Amini’s death triggered protests across the country. Women across social media and even on live television started cutting their hair. The protestors burnt hijabs in public and shouted slogans such as “Women. Life. Freedom”, reported Vogue. The 2022 protests claimed nine lives.
Also Read: Iran’s dictatorship deserved universal condemnation—but US-Israel strikes not reliable cure
Anti war, happiness and spreading love
Iranian women have once again taken to social media to voice their resistance to the strikes on 28 February and the resulting escalation.
Ashoori wrote on Instagram that there is no rejoicing at war. She stressed the collapse of an ideology that murdered thousands of Iranian women who died fighting.
“My stance has always been and always will be anti-war, but I refuse to be boxed into a moral code that asks me to mourn a firing squad or not rejoice at their destruction.
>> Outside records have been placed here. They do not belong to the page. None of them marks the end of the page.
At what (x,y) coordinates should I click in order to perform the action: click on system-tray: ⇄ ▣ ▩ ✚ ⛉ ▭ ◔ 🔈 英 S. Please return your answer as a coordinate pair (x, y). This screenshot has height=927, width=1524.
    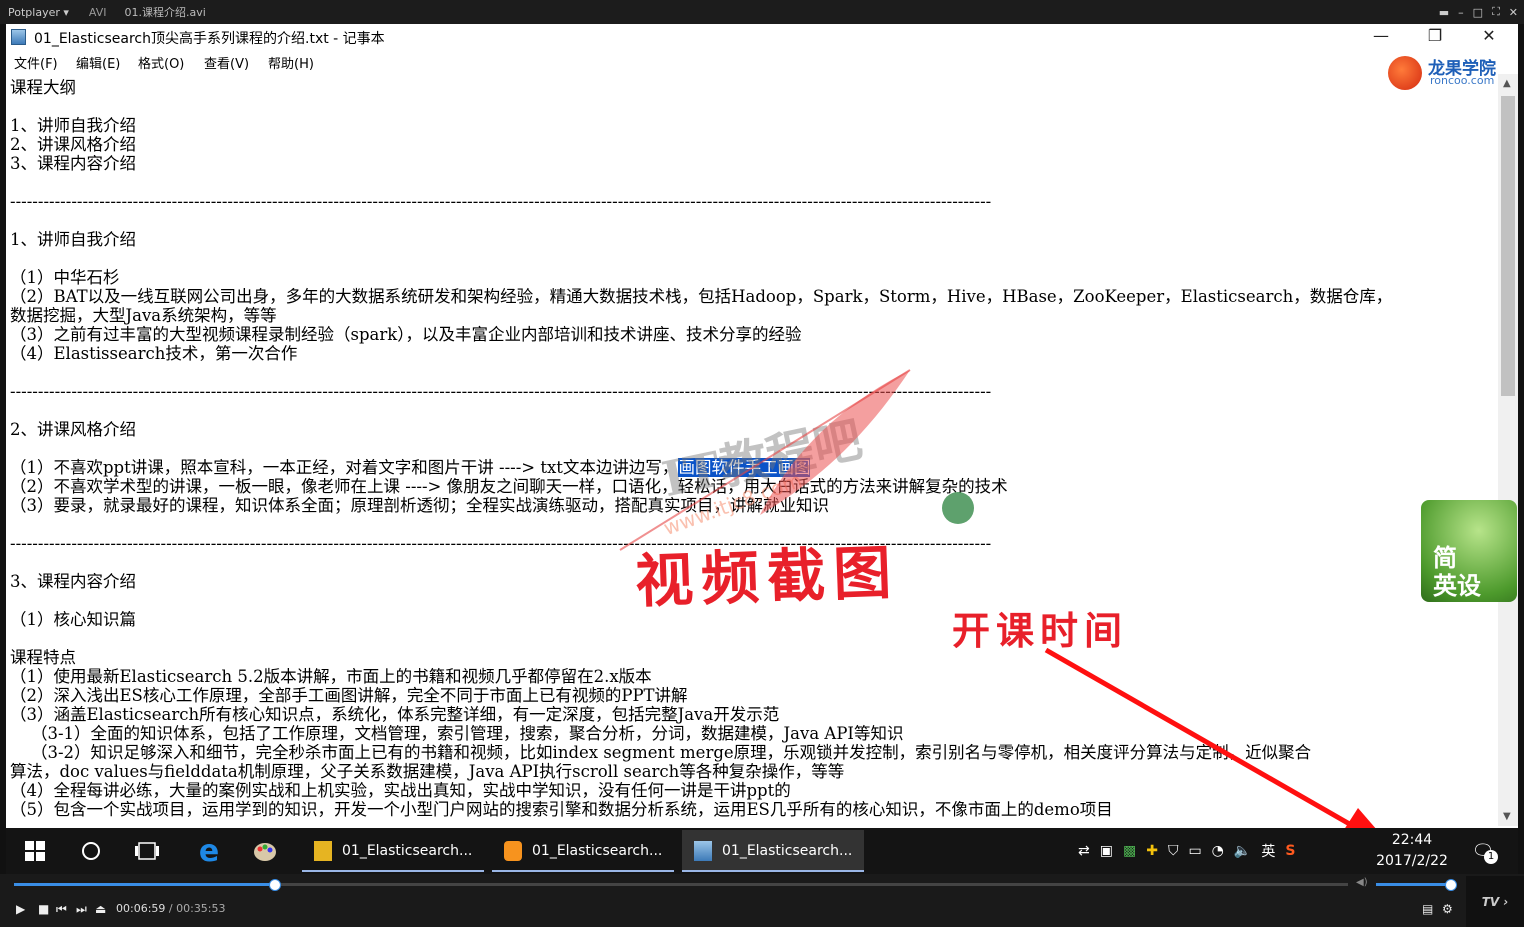
    Looking at the image, I should click on (1186, 851). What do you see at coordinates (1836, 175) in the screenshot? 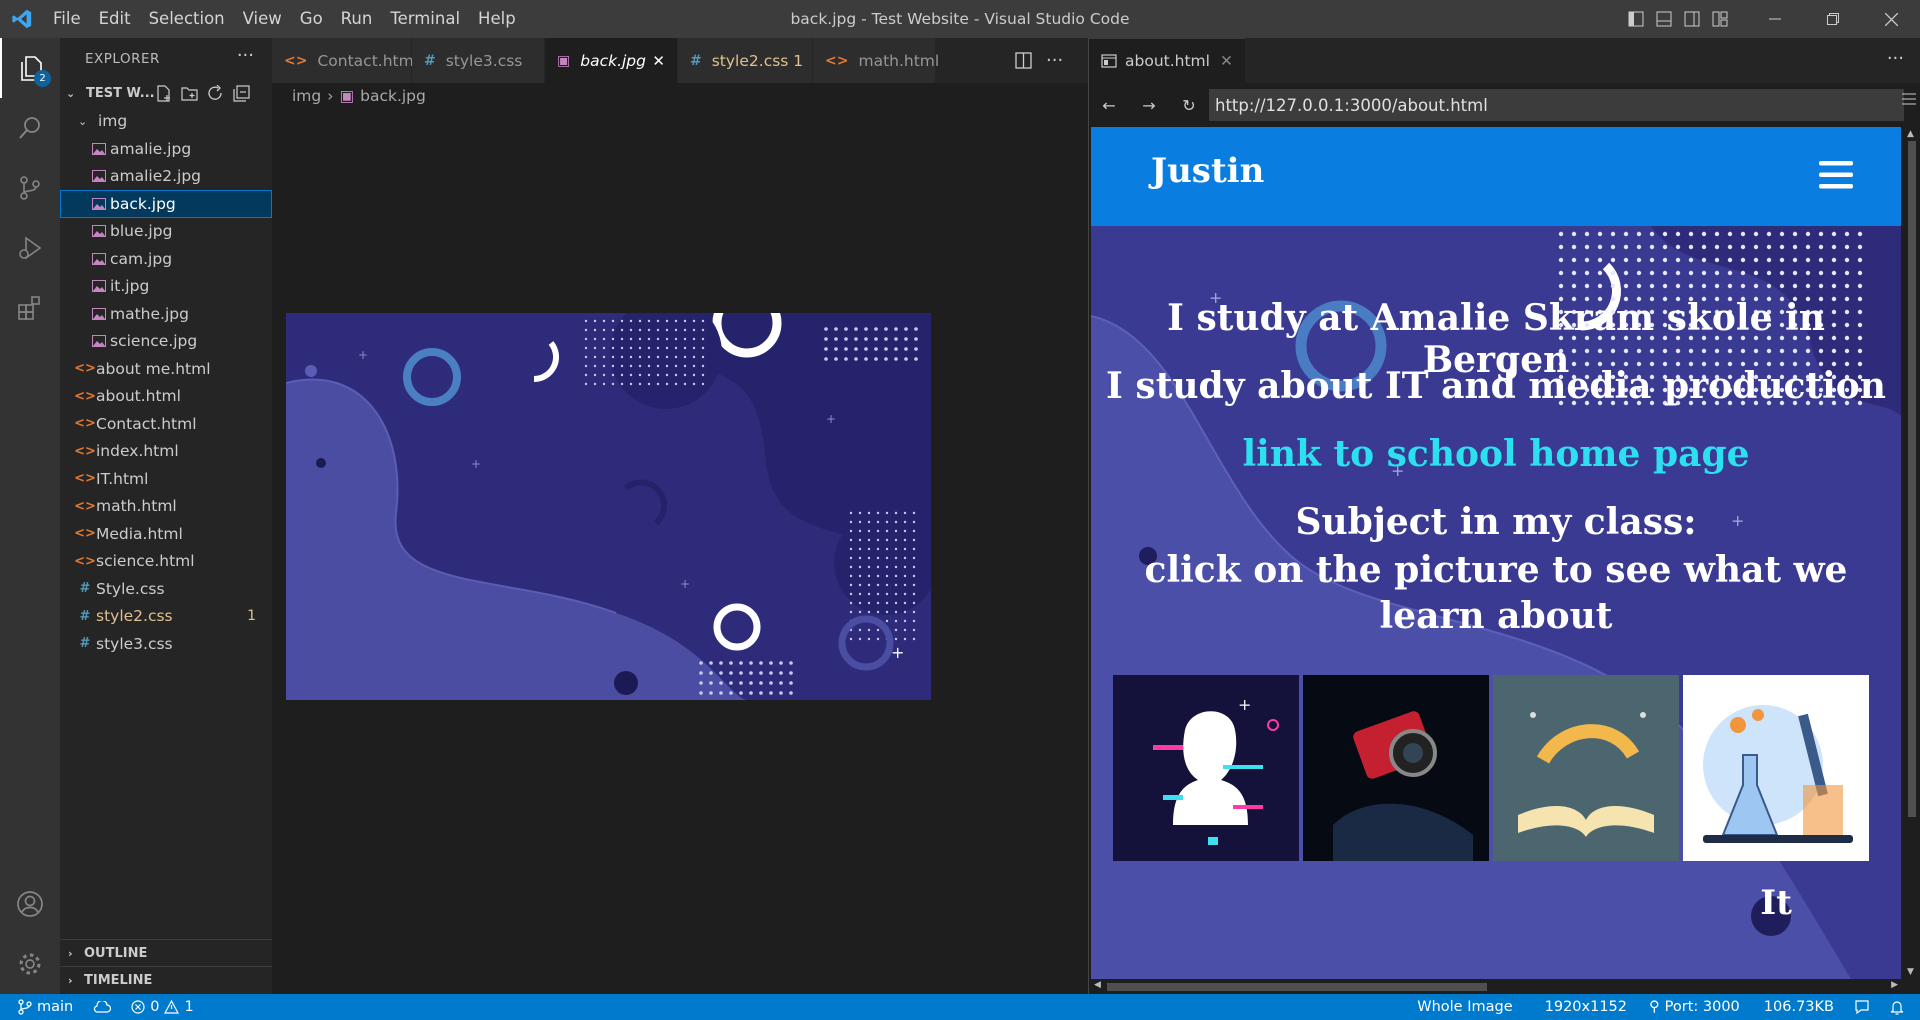
I see `hamburger-menu-icon` at bounding box center [1836, 175]. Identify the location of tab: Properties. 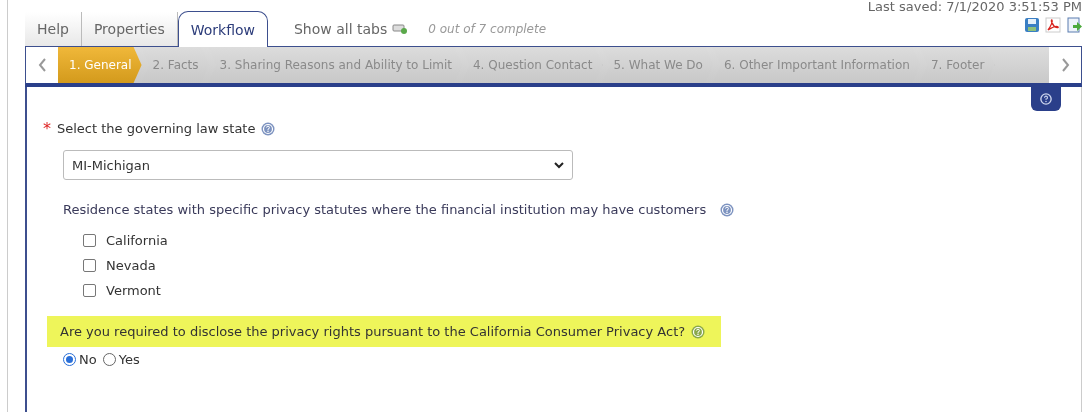
(130, 29).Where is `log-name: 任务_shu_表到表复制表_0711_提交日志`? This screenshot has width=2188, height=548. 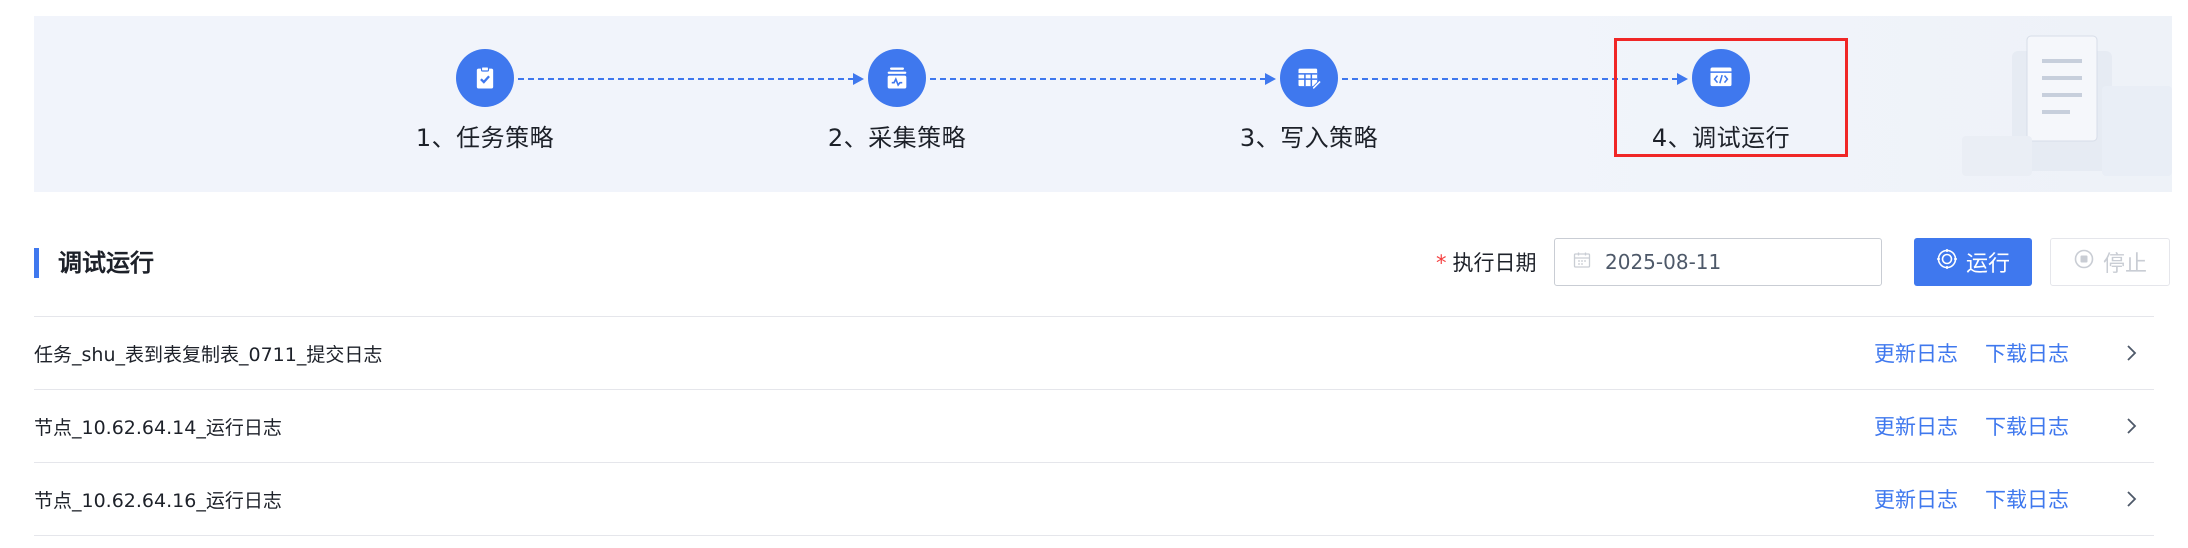
log-name: 任务_shu_表到表复制表_0711_提交日志 is located at coordinates (208, 354).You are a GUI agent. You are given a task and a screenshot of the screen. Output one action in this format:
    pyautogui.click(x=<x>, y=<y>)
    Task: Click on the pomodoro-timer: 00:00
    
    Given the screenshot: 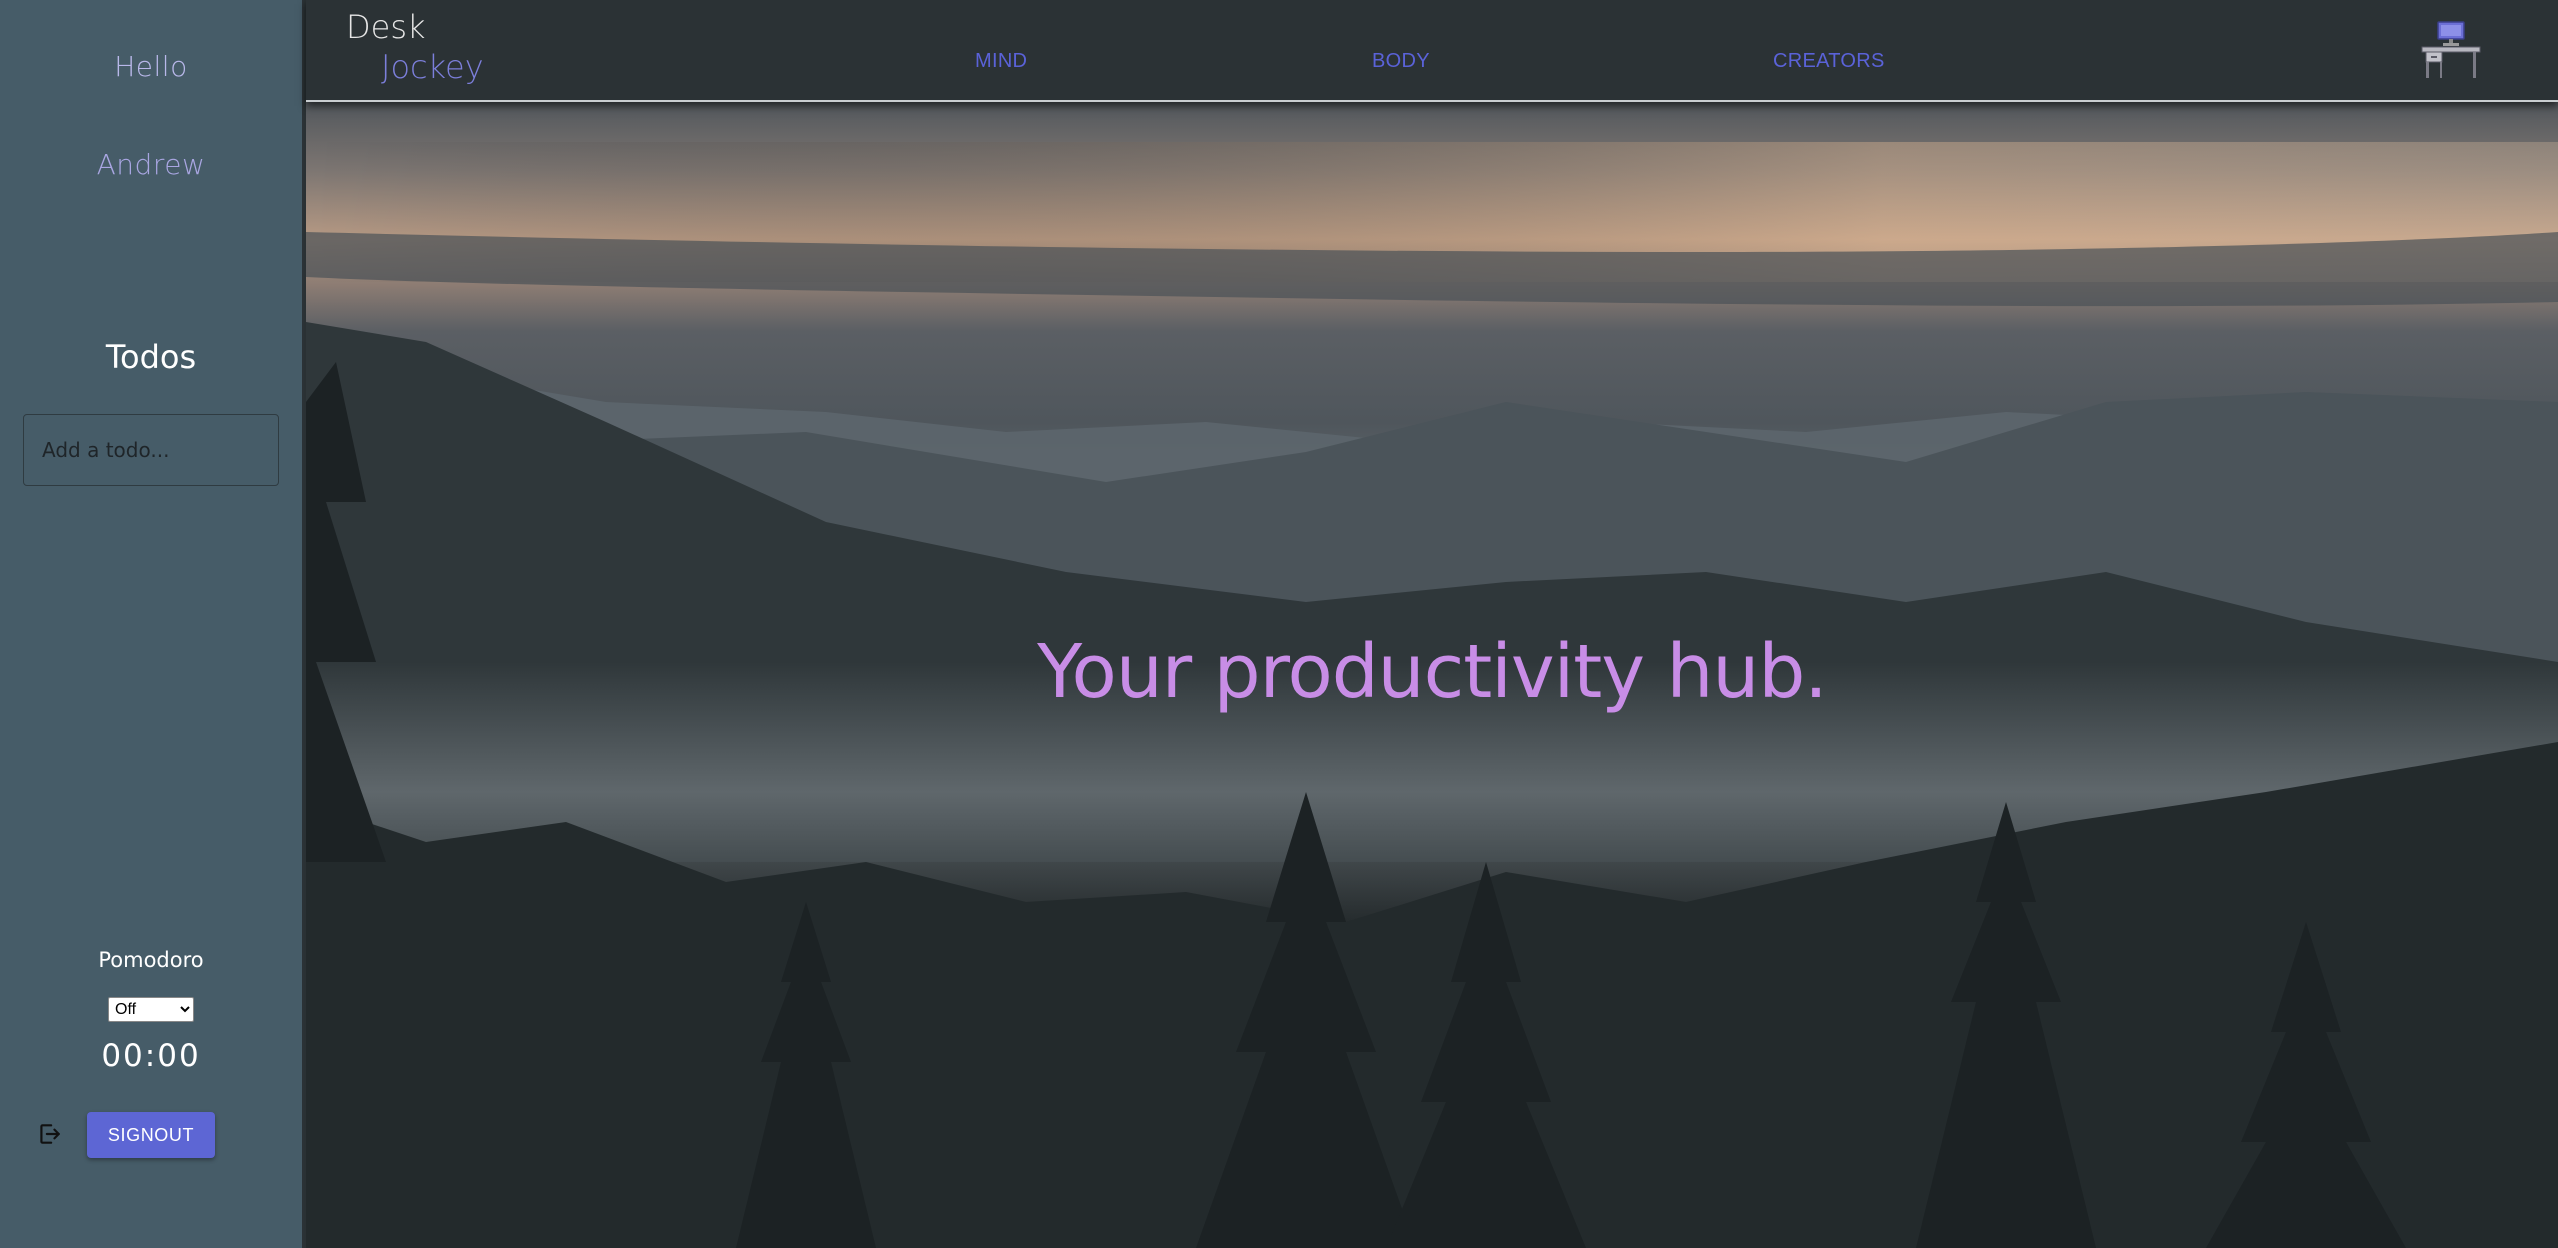 What is the action you would take?
    pyautogui.click(x=151, y=1056)
    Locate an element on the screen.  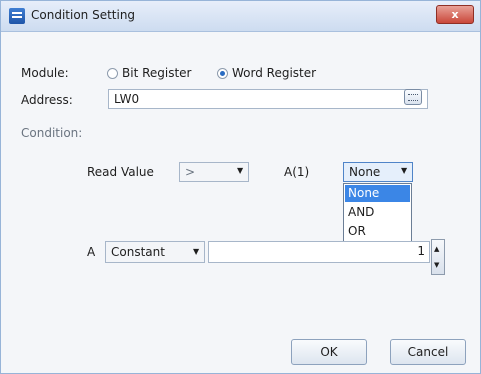
cancel-button: Cancel is located at coordinates (428, 352).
For 46 years, the Islamic regime has not been a government; it has been an occupying force at war with its own people, relentlessly massacring, assaulting and abusing with no mercy. Killing thousands of children, women and men in the process,” she wrote.
In a video on X, Alinejad teared up as she said, “ I want to run, I want to shout.”
British-Iranian author Nazanin Zaghari-Ratcliffe was imprisoned for five years after she was allegedly found plotting against the Iranian government. Ratcliffe continues to speak about her traumatic experience.
Ratcliffe, at a public event in London, spoke about Khamenei’s death. She said that the supreme leader’s death is just the beginning of the end for a regime that has systemically abused its own citizens.
“I think it’s very naive to think that by removing (Khamenei) things are just going to be amazing, but I also understand that people can be quite excited about such an incident,” she said.